■ TASK INSTRUCTIONS
1 - Copy the passage of the film review of Give My Regards to Broadway from "In the 1930s, ’40s, and" to "in a garage.".
2 - According to the film review of Give My Regards to Broadway, where do the characters played by Charles Winninger and Fay Bainter get a house after retiring their family act?
3 - Go on with the film review of Give My Regards to Broadway, starting after its final sentence.

■ SOURCE PASSAGE

Give My Regards to Broadway (1948)

In the 1930s, ’40s, and even the ’50s, Hollywood made countless backstage musicals, movies that sold us the dream that there was nothing better in this world than singing and dancing your way to all-out stardom.  Whether or not moviegoers had a musical bone in their bodies, they apparently couldn’t get enough of the vicarious glories associated with “making good” on an opening night.  But imagine if golden-era Hollywood had made a myth-crushing, anti-backstage musical, something about performers coming to the conclusion that there’s life and happiness away from the footlights.  That’s exactly what Give My Regards to Broadway happens to be.  Perhaps its somewhat shockingly alternative message is the reason that the movie garnered no special attention in 1948.  After all, it’s a showbiz musical that ends not in onstage triumph but in a garage.


What the film offers is a rare (and extremely fresh) flip side to just about every other backstage musical you can recall.  It tells us that it’s okay, even sensible, to leave showbiz behind and choose a so-called ordinary life.  Within the world of the 1940s movie musical, I’d go so far as to say that its message makes Give My Regards to Broadway a radical musical.  It opens familiarly, with the death of vaudeville.  Charles Winninger and Fay Bainter retire their family act and get a house in New Jersey.  He gets a job at an appliance plant and wins several promotions throughout the years.  She raises their three kids, who eventually become Dan Dailey, Barbara Lawrence, and Jane Nigh.  But Winninger never stops dreaming of his, and the entire family’s, comeback.  It’s only a matter of time before vaudeville comes back, right?  ”Albert the Great and Family” can start “knocking ‘em dead” all over again.

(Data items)
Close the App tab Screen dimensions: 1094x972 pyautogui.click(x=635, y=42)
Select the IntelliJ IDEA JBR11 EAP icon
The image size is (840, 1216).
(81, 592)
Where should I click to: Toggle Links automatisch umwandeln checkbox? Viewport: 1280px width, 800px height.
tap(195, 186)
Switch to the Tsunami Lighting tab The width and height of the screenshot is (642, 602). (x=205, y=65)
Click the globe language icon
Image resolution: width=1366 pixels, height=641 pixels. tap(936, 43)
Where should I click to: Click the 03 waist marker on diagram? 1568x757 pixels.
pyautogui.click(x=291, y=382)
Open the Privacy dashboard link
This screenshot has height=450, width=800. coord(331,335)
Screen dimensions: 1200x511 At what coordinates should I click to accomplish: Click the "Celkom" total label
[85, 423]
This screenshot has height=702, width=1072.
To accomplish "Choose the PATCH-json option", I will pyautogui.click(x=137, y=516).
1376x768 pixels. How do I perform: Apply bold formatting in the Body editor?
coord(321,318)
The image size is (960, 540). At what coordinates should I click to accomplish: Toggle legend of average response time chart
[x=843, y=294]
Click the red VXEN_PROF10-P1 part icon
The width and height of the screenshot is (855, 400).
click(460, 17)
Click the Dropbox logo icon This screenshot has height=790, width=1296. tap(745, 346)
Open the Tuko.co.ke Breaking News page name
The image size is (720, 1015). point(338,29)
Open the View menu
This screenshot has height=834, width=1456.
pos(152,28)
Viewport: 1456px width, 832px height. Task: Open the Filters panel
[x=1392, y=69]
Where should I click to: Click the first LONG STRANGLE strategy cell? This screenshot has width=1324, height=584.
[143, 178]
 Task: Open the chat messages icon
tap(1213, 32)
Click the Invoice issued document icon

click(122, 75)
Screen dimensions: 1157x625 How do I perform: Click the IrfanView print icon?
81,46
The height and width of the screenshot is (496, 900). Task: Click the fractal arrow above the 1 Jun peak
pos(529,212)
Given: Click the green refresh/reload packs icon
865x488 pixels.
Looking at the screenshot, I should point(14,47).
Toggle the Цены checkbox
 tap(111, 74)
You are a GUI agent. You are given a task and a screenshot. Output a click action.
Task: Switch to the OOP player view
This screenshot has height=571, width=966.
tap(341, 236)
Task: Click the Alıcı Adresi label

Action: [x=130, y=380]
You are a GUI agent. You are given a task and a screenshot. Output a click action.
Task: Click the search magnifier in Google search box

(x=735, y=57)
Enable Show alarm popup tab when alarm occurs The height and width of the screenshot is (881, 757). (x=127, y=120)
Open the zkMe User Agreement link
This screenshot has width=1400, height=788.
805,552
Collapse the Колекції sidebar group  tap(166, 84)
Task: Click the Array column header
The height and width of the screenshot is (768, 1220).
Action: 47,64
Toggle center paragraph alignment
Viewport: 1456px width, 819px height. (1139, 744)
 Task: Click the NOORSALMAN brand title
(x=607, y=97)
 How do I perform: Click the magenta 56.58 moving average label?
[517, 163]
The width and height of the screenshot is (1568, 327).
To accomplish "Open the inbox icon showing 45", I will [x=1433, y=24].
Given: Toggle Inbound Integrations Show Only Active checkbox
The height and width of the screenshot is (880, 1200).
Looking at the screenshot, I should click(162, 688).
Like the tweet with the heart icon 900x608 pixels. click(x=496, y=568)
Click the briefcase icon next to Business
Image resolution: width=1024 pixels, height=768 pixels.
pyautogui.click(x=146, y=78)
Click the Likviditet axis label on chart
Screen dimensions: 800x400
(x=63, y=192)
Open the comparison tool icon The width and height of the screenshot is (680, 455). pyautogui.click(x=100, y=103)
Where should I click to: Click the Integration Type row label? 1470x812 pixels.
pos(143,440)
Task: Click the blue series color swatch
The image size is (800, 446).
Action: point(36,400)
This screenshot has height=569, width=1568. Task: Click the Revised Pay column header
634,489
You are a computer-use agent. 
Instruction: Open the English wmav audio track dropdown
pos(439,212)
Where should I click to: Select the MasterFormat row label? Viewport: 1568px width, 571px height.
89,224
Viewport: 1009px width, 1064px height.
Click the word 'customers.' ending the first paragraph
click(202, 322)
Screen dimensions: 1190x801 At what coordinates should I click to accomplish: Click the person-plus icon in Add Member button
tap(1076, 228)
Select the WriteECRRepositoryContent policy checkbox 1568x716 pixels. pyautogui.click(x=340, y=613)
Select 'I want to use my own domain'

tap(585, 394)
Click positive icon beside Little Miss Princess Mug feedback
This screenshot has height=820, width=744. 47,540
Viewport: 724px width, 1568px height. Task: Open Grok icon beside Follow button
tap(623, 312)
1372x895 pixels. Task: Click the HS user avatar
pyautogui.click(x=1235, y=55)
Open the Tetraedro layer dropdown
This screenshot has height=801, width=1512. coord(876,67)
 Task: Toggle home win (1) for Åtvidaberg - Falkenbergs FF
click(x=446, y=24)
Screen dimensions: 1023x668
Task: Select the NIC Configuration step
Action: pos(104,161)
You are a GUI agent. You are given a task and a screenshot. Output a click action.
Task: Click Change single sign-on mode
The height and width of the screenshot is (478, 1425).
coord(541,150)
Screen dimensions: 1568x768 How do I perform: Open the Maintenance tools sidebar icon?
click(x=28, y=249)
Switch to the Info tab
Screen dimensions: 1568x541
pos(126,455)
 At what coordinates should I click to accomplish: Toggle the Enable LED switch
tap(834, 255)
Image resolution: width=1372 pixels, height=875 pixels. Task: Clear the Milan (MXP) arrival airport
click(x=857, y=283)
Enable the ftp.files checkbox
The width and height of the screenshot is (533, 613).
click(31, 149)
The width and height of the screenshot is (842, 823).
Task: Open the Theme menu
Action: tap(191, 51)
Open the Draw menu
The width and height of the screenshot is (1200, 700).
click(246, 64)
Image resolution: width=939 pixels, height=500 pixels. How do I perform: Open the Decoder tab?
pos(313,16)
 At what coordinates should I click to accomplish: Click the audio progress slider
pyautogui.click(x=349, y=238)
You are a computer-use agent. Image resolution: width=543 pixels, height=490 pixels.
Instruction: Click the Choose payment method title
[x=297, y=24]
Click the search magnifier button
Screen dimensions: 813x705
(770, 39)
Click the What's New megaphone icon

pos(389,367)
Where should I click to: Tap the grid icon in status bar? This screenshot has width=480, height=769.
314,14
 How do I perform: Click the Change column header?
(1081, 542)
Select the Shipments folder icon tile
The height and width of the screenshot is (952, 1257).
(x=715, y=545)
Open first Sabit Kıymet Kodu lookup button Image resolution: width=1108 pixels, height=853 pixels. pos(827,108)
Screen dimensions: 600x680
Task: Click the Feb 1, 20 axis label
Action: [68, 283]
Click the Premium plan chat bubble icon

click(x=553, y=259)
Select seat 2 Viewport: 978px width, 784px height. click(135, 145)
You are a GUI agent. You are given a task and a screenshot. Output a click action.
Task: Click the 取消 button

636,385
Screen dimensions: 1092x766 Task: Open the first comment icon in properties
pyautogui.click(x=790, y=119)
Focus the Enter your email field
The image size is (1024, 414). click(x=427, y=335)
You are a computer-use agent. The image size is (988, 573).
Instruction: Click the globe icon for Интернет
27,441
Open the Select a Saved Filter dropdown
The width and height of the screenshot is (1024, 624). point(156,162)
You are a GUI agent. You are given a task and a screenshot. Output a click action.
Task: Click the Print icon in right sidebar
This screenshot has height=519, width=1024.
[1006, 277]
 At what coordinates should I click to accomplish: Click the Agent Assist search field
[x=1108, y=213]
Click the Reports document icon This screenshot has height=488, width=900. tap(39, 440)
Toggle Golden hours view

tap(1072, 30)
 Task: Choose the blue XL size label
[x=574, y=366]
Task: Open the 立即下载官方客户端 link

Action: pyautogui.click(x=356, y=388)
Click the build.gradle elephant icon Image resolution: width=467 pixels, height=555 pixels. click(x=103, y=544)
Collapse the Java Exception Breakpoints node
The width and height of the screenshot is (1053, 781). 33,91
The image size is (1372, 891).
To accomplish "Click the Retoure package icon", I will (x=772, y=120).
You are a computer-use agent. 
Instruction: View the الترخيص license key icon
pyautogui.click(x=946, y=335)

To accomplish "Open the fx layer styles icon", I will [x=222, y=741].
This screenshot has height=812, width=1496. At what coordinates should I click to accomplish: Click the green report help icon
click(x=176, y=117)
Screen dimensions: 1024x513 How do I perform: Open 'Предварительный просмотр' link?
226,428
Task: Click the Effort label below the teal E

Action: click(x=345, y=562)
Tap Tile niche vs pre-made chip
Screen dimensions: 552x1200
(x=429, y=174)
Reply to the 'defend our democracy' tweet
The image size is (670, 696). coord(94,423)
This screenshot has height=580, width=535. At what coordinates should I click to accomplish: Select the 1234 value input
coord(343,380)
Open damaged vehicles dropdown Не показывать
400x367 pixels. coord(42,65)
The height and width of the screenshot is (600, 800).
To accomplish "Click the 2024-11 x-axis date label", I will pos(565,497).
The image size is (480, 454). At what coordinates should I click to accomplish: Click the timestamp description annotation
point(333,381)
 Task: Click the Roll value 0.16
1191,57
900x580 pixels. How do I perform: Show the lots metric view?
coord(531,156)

■ PER-TASK OUTPUTS
1 -
In the 1930s, ’40s, and even the ’50s, Hollywood made countless backstage musicals, movies that sold us the dream that there was nothing better in this world than singing and dancing your way to all-out stardom.  Whether or not moviegoers had a musical bone in their bodies, they apparently couldn’t get enough of the vicarious glories associated with “making good” on an opening night.  But imagine if golden-era Hollywood had made a myth-crushing, anti-backstage musical, something about performers coming to the conclusion that there’s life and happiness away from the footlights.  That’s exactly what Give My Regards to Broadway happens to be.  Perhaps its somewhat shockingly alternative message is the reason that the movie garnered no special attention in 1948.  After all, it’s a showbiz musical that ends not in onstage triumph but in a garage.

2 - In New Jersey.

3 -
Winninger is a male version of Gypsy‘s Mama Rose, a stage father doing it all for himself while trying to convince everyone else (himself included) that he’s doing it for all of them.  He has raised his kids in a world of ongoing rehearsals, ever ready for the elusive phone call that will change everything.  The act, as conceived by Winninger, is of course hopelessly dated, combining song and dance with juggling.  His two daughters will eventually opt for marriage, and Dailey, despite his obvious stageworthy gifts, finds himself drawn to baseball, an engineering scholarship, and pretty Nancy Guild.  Winninger’s offspring find their own kind of spotlights, and the old fellow has to find a way of letting go.  He must give himself permission to be happy without clinging to his long-held fantasy.  Showbiz success is a pipe dream in this movie, which is an almost unheard-of notion in a backstage musical.


If the movie is unromantic about showbiz, it’s certainly warm and cuddly about suburbia, domesticity, and post-war American prosperity, all of which are stressed to make the point that you can be content and fulfilled without applause.  Most of the musical numbers are set in the family’s garage, and they are the perfect blend of skillful and embarrassing, just like Winninger himself.  Cast to type, he had already played variations of this life-or-death trouper in films such as Ziegfeld Girl (1941) and Broadway Rhythm (1944).  Winninger is typically obnoxious and delusional, browbeating his family until finally wising up.  Ms. Bainter helps enormously, grounding the film with her seasoned, sensible acting style.  (She and Winninger had already scored together as the parents in the 1945 State Fair.)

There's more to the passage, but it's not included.